Langar is the term used in Sikhism for the community kitchen in a Gurdwara where a free meal is served to all the visitors, without distinction of religion, caste, gender, economic status or ethnicity. The free meal is always vegetarian. People sit on the floor, eat together, and the kitchen is maintained and serviced by Sikh community volunteers.
he langar concept was an innovative charity and symbol of equality introduced by the founder of Sikhism, Guru Nanak around 1500 CE.A related concept emerged from the practices of Fariduddin Ganjshakar, a Sufi saint living in Punjab region during the 13th century, who would redistribute sweets his visitors would bring to his khalifas and common devotees. This concept developed, over time, into langar-khana near his shrine, a practice documented in Jawahir al-Faridi compiled in 1623 CE.According to Arvind-Pal Singh Mandair, a professor of Sikh Studies, community kitchens were already operating in Punjab when Guru Nanak founded Sikhism, and these were run by Muslim Sufi orders and by Hindu Gorakhnath orders. However, Guru Nanak developed it as a part of the institutional framework that helped evolve the community free of any prejudices.
The institution of community kitchen and volunteer run charitable feeding is very old in the Indian traditions.
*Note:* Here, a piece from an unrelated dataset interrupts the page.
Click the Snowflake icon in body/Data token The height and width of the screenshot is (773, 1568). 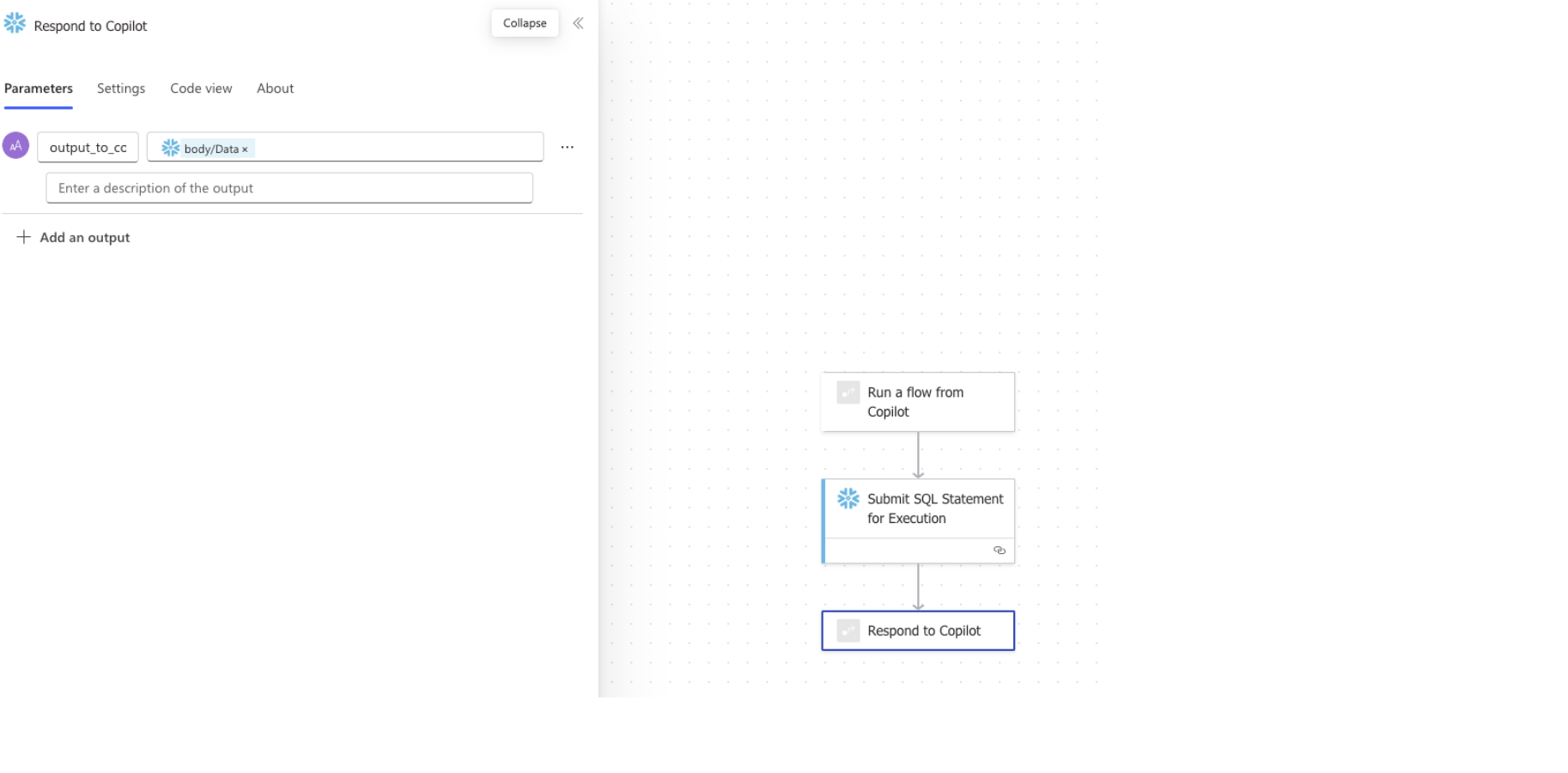pos(171,148)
The Chinese Buddhist pilgrim I Ching (7th-century CE) wrote about monasteries with such volunteer run kitchens. Similarly, Hindu temples of the Gupta Empire era had attached kitchen and almshouse called Dharma-shala or Dharma-sattra to feed the travelers and poor for free, or whatever donation they may leave. These community kitchens and rest houses are evidenced in epigraphical evidence, and in some cases referred to as Satram (for example, Annasya Satram), Choultry or Chathram in parts of India.
In Sikhism, the practice of the langar, or free kitchen, is believed to have been started by the first Sikh Guru, Guru Nanak. It was designed to uphold the principle of equality between all people regardless of religion, caste, colour, creed, age, gender or social status. The second Guru of Sikhism, Guru Angad is remembered in Sikh tradition for systematizing the institution of langar in all Sikh temple premises, where visitors from near and far, could get a free simple meal in a communal seating. He also set rules and training method for volunteers (sevadars) who operated the kitchen, placing emphasis on treating it as a place of rest and refuge, being always polite and hospitable to all visitors. Guru Amar Das also encouraged the practice of langar and made all those who visited him attend laṅgar before they could speak to him.
It is unclear whether the langar in the time of Guru Nanak were vegetarian or non-vegetarian, since texts from that era are silent about the menu served. Some scholars state that Guru Amar Das, who joined Sikhism from the Vaishnavism Hindu tradition and was a disciple of Guru Nanak before he was named the second Guru, introduced the vegetarianism at langars.
The institution of Guru ka langar has served the community in many ways. It has ensured the participation of Sikhs in a task of service for mankind. Even Sikh children help in serving food to the people to promote fellowship. Langar also teaches the etiquette of eating in a community situation, which has played a great part in upholding the virtue of equality of all human beings, and provides a welcome, secure and protected sanctuary. People from all classes of society are welcome at the Gurudwara.
Food is normally served twice a day, on every day of the year. Recent reports say some of the largest Sikh community dining halls in Delhi prepare between 50,000 and 70,000 meals per day. At the Golden Temple nearly 100,000 people dine every day, and the kitchen works almost 20 hours daily. Each week one or more families volunteer to provide and prepare the langar. This is very generous, as there may be several hundred people to feed, and caterers are not allowed. All the preparation, cooking and washing-up is also done by voluntary helpers, known as Sewadars.
Besides the langars’ attachment to gurdwaras, there are improvised open-air langars during festivals and gurpurbs. These langars are among the best attended community meals anywhere in the world; upwards of 100,000 people may attend a given meal during these langars. Wherever Sikhs are, they have established the langars for everyone. In their prayers, the Sikhs seek from the Almighty the favour: “Loh langar tapde rahin—may the hot plates of the langars remain ever in service.”